Alan eut un regard circulaire pour voir si c'était bien à lui qu'on adressait la parole. Il titubait de fatigue, cherchant désespérément à comprendre comment Nadia, non seulement avait perdu l'argent gagné la veille, mais encore, l'avait convaincu de lui avancer les 200 000 dollars en traveller's chèques confiés au coffre du Majestic. Sans parler de son crédit de 500 000 dollars qui s'était volatilisé en un seul banco. Elle n'avait dit la vérité que sur un point : « Je jouerai trois coups, trois coups seulement ! » Trois coups perdants qui le condamnaient à mort.
« Pouvez-vous me rendre un service ? »
Il la regarda sans répondre, les bras ballants, tordu d'angoisse, ébloui par le soleil. A l'intérieur du casino, la partie continuait. Nadia ne l'avait même pas vu s'en aller. En passant dans le hall, il avait vu à travers un rideau entrouvert l'étincellement d'une eau verte et moirée. Il s'était glissé dans l'entrebâillement d'une baie vitrée, avait traversé l'immense salle où avaient lieu les galas les jours de pluie ou de mistral. A sa droite, une vaste estrade sur laquelle reposaient des instruments de musique. A gauche, la salle noyée de soleil, jalonnée de tables et de centaines de chaises. Devant lui, la piscine. Plus loin, la mer et le ciel, striés verticalement par les mâts des bateaux. Et cette grande femme pâle sans visage, enveloppée de voiles transparents…

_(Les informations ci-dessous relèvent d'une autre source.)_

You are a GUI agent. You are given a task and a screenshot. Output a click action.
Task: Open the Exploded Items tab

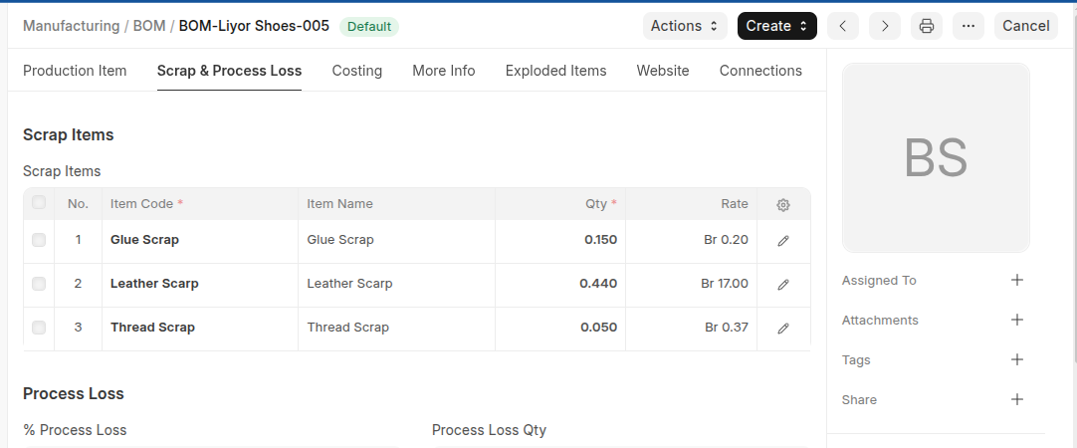(555, 71)
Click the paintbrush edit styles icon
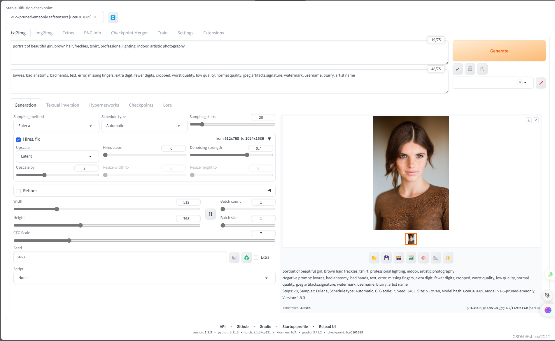The height and width of the screenshot is (341, 555). [541, 83]
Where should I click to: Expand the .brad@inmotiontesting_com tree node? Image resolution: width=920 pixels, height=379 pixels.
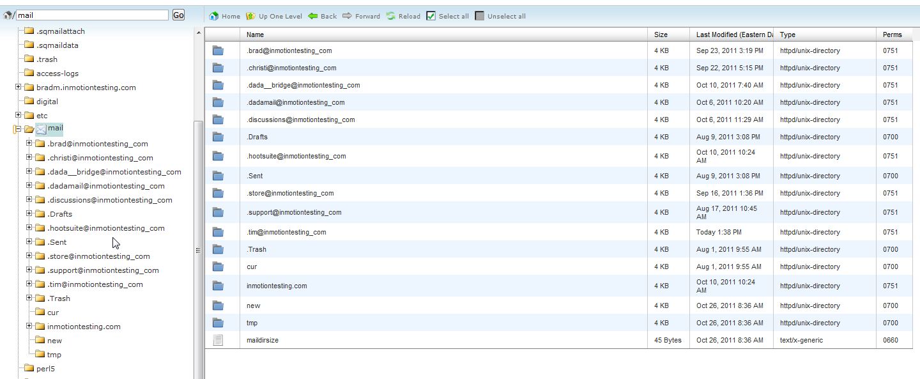pyautogui.click(x=29, y=144)
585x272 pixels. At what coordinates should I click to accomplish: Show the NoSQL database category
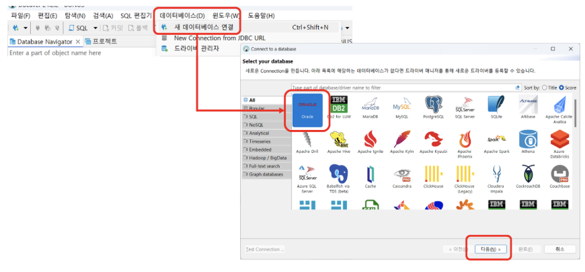tap(257, 125)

« Suivez-moi, ce n'est pas loin. »
Abruti de fatigue, incapable de réfléchir, il lui emboîta le pas. Une seule idée en tête : plonger dans cette eau fraîche, s'y enfouir, se laisser porter par elle à l'infini, s'y laver, s'y noyer. Il observa machinalement la démarche dansante et souple de l'inconnue.
« C'est ici… »
Il pénétra dans une cabane à ciel ouvert aux parois de paille. Deux lits de camp, une table, deux chaises, une douche, un parasol. Mandy déposa son sac de plage par terre, s'accroupit et en ramena un flacon d'huile solaire. Alan la regardait faire, vaguement intrigué. Il la vit faire voler ses voiles par-dessus sa tête et s'aperçut avec stupeur que son corps était recouvert d'ecchymoses bleuâtres. Elle surprit son regard mais ne jugea pas utile de lui expliquer qu'il s'agissait d'un souvenir laissé sur la peau par un plombier. Elle lui tendit le flacon. Il s'en empara. Elle s'allongea à plat ventre sur un des lits, dégrafa son soutien-gorge, fit glisser son slip le long de ses cuisses sans enlever ni son chapeau ni ses lunettes. Il ne connaissait pas son nom. Jusqu'à présent, il n'avait même pas ouvert la bouche. Il se borna à constater qu'elle était nue. Sans penser plus loin.
« Faites couler l'huile sur mon dos. »
Il déboucha le flacon, le pencha avec tant de maladresse que la moitié du liquide se répandit dans le creux de ses reins.